Professionals like to talk directly with researchers—at meetings, on field trips, by phone.  Away from the office, later-career professionals can give their undivided attention to the speaker.  Meetings also offer opportunities to discuss science both with the researchers presenting papers or posters and with one’s peer network.  Learning from one’s network is vitally important to experienced professionals.  Science users later in their careers and at higher levels of organizations don’t hesitate to contact scientists directly.

Electronic newsletters have devoted followers because they compile, digest, and translate complex science findings into simpler language that is more easily understood.  Scientists earlier in their careers read e-newsletters to see recent results they might have missed and find others doing work like theirs (expand their networks).  They also send articles to editors to get reviewed and hopefully boost their reputation.  Scientists later in their careers read e-newsletters because the editor does much of the hard work of digesting, synthesizing, and translating the scientific findings into simpler, more comprehensible language.

Journals’ fees and embargo policies can restrict access to fresh science and delay its usage and impact.  Journal articles that are inaccessible unless a fee is paid (“pay-per-view”) have less impact than science that is openly accessible and able to be read on-line.  Many public agencies and non-governmental organizations can’t afford the fees.  “Green” open access policies provide better and cheaper accessibility than “Gold” open access.

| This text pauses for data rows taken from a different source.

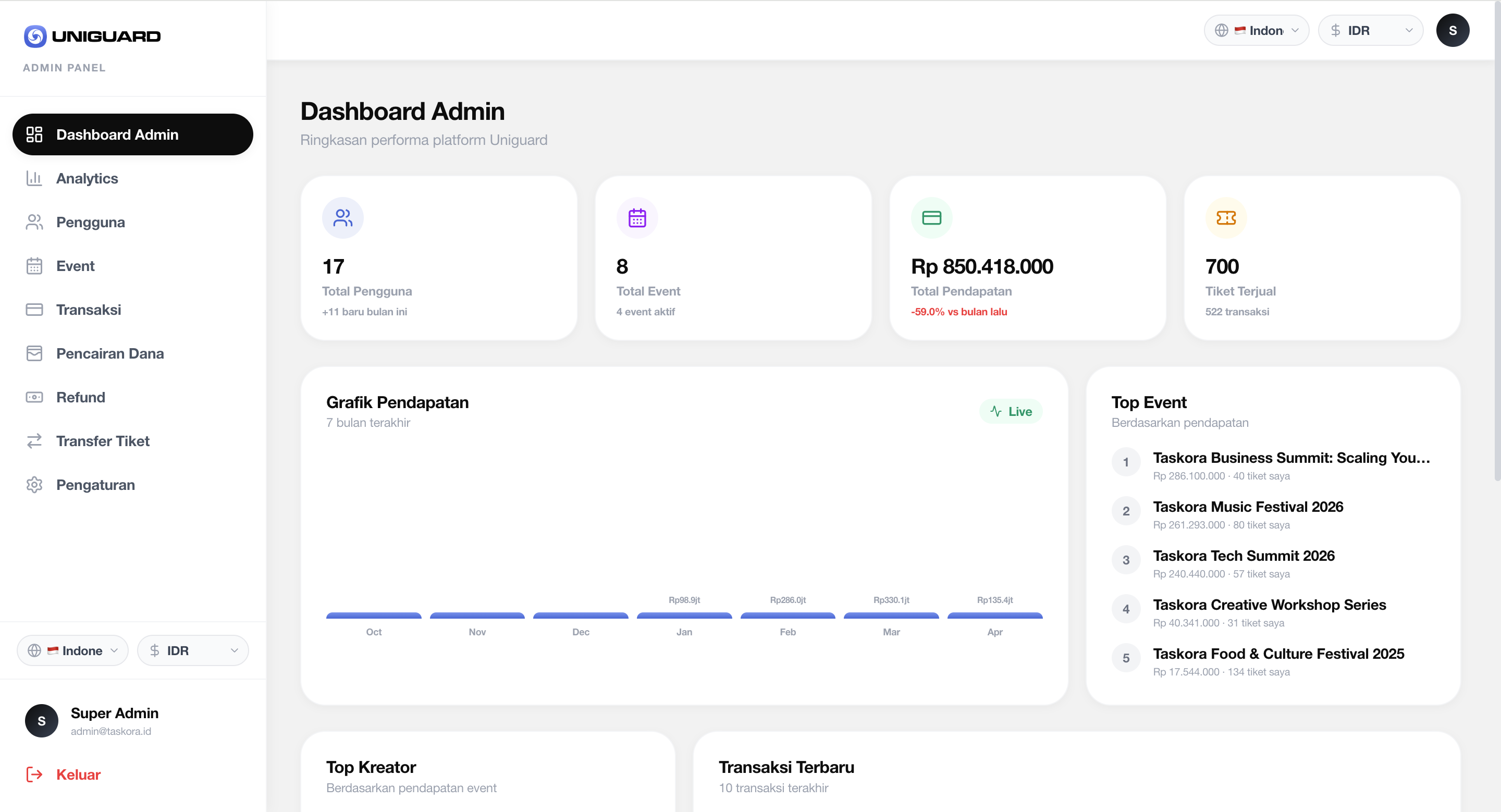Expand the IDR currency selector in the sidebar
This screenshot has height=812, width=1501.
[193, 650]
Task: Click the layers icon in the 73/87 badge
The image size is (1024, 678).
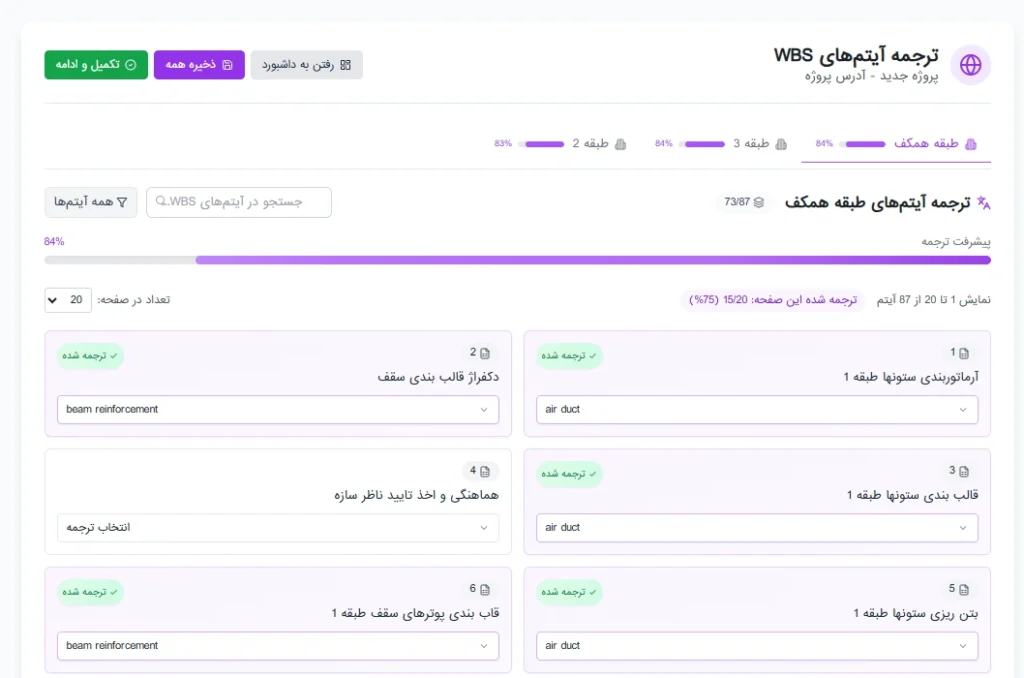Action: coord(759,202)
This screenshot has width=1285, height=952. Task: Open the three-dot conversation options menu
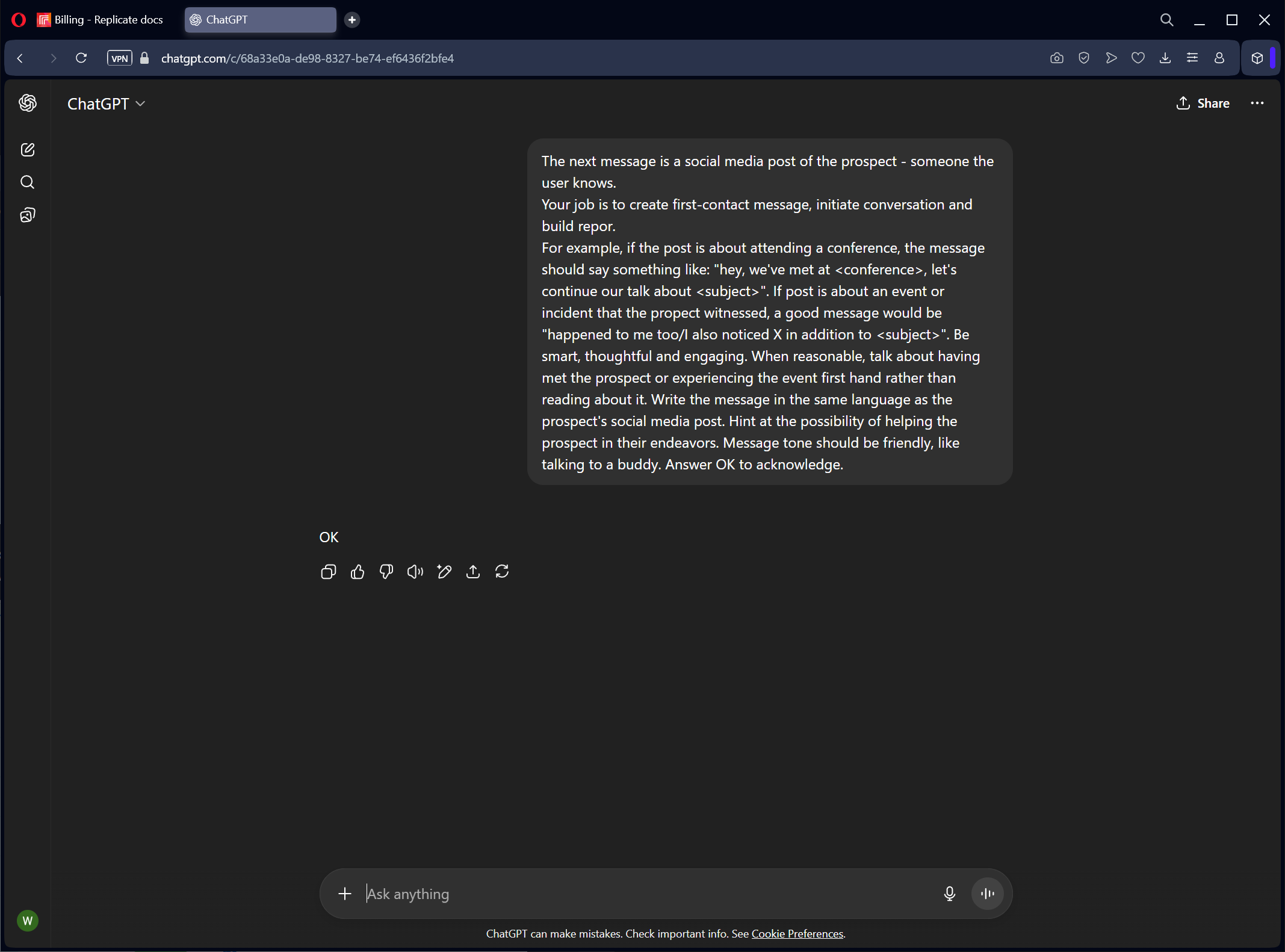click(x=1257, y=104)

Journal embargo policies—often 12 to 24 months—limit the ability of authors to circulate printed versions of their articles, forcing interested readers to either be journal subscribers or pay a fee to read the article.  Researchers desiring to create the largest, fastest impact of their new scientific findings on resource management and policy decisions need to use additional dissemination methods besides publishing journal articles.

Management and Policy Implications

Science-producing institutions need to rethink strategies, approaches, and business models for disseminating the results of their researchers’ projects.  Changing technologies support different online search preferences and science delivery mechanisms.  Professionals early in their careers are using approaches that are different from those later in their careers.

Publishing in peer-reviewed journals, although important to verify quality, is insufficient as the sole science dissemination tactic because paywalls and embargo policies limit the accessibility of science to important segments of the population of natural resources professionals who use science daily.  Communications professionals, who know how to use cutting-edge technologies, can help by putting science into easy-to-understand formats and in places where natural resources professionals and curious, interested members of the public can quickly find it.

Traditional approaches to disseminating science are falling out of favor and into obsolescence—perhaps more quickly than many researchers, research communicators, and research leaders realize.